Geçmiş seçimler "neyin yanlış gittiği" üzerine düşünmeye yol açarak dış politikada yeniden bir ayarlama yapılmasına neden oldu.Hükümette veya liderlikte herhangi bir değişiklik olmamasına rağmen, seçim sonuçlarının Türk dış politika yapıcılarının önceliklerini ve sonuç olarak ülkenin dış politikasının yönünü önemli ölçüde etkilediği görülmektedir.
Türkiye'nin mevcut dış politikası, bölgesel aktörlerle işbirliğinin stratejinin kilit bir unsuru olduğu 2010 öncesi dönemi andırıyor. Şu anda dış politika kararlarının şekillendirilmesinde ekonomik mülahazalar ideolojik faktörlerin önüne geçmektedir.

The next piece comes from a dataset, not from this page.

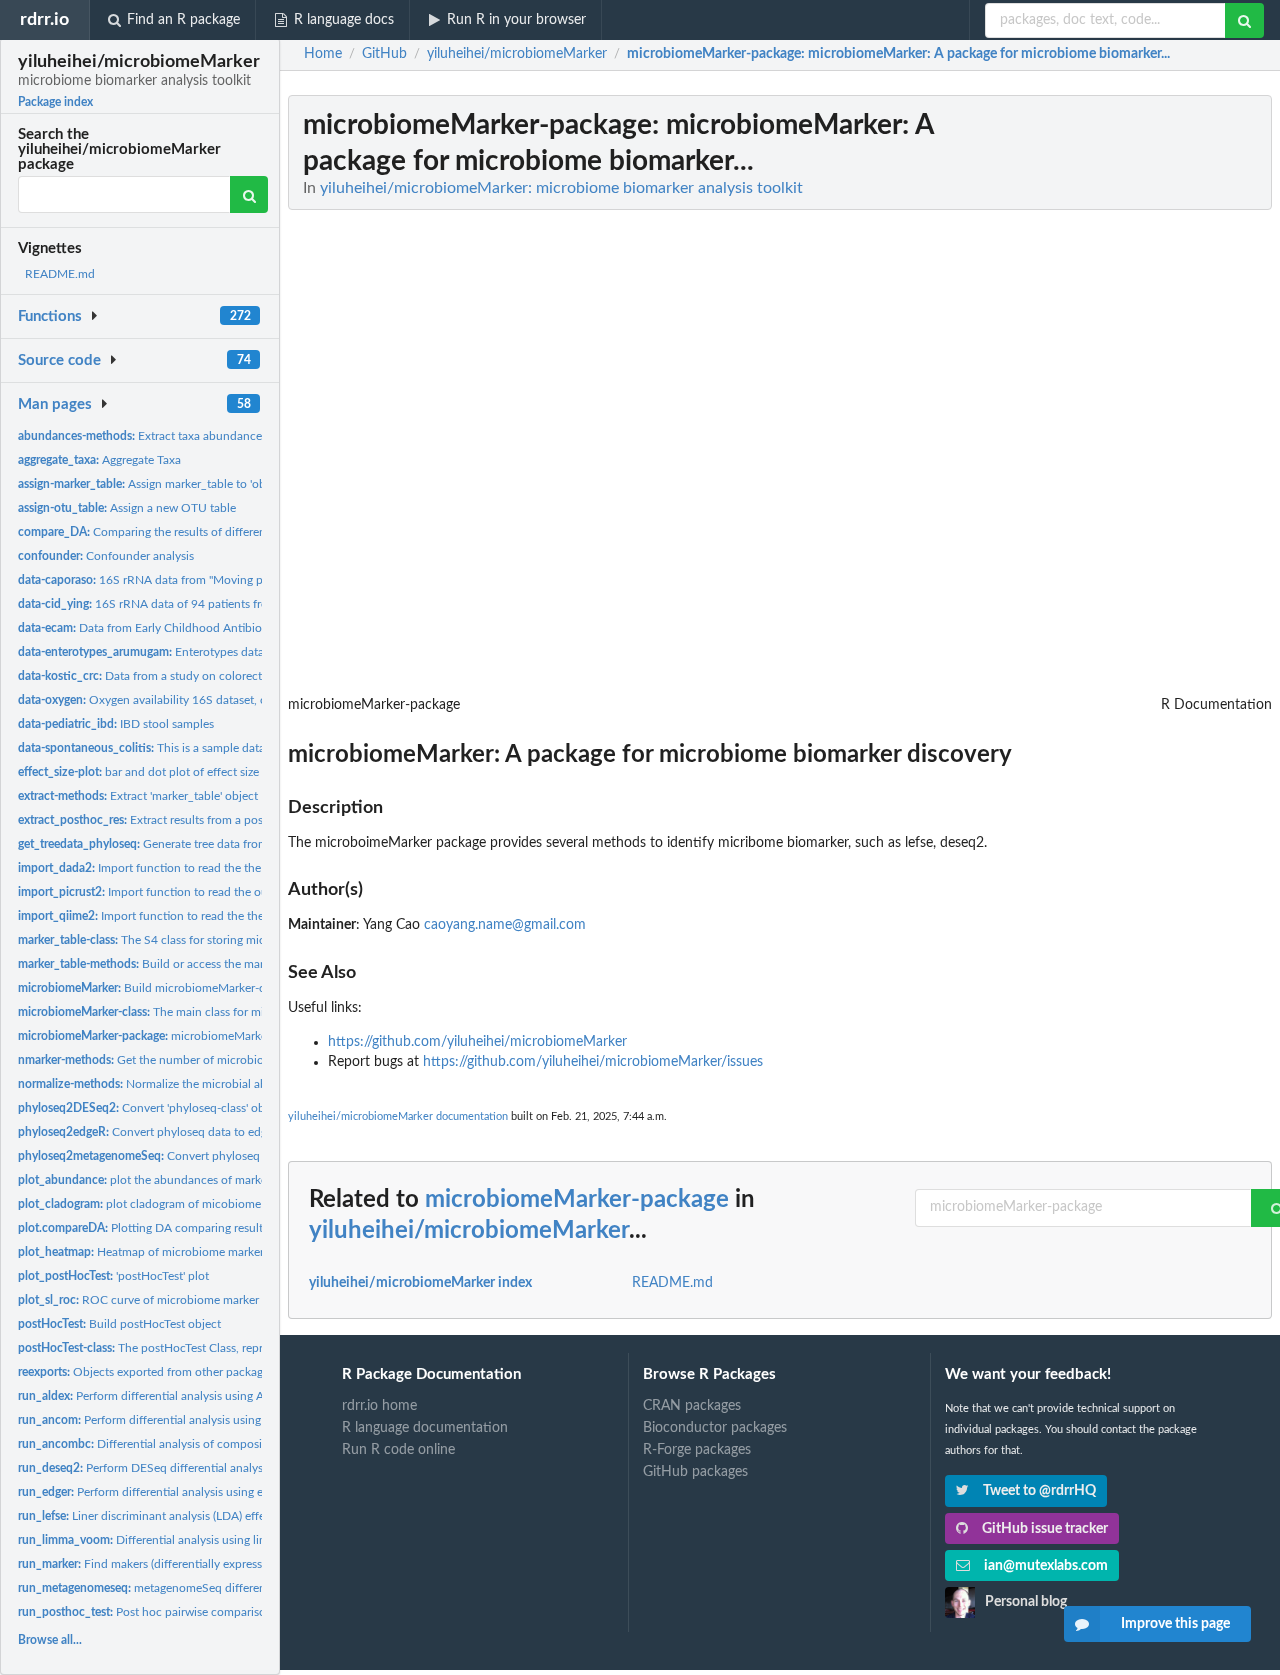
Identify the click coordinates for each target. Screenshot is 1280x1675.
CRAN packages (692, 1406)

Belirsiz çok kutupluluğun hakim olduğu bir dünya düzeninde, diğer bölgesel güçler gibi Türkiye de "stratejik özerklik" arayışında dış politikasında geniş bir manevra alanına sahip olduğuna inanmaktadır.
Ancak bu yaklaşım, bölgesel aktörler arasında işbirliği ile uyumludur.Bölgesel krizlerde görüldüğü üzere, Türkiye eskiden olduğu gibi tek taraflı hamleler yapmaktan kaçınmakta, bölgesel ve küresel aktörlerle koordinasyon içinde hareket etmeye çalışmaktadır.Bazıları bunu pasiflik olarak yorumlasa da Türkiye'nin yeni dış politika yaklaşımı, özellikle bölgesel ortamın kısıtlayıcı olduğu durumlarda rasyonelliği ve temkini yansıtmaktadır.
Bir yandan yeni bölgesel gerçekleri dikkatle okumaya devam ederken diğer yandan da bölgesel aktörlerle etkileşim içinde olan Türkiye'nin bölgedeki rolünün benimsenmesi muhtemeldir.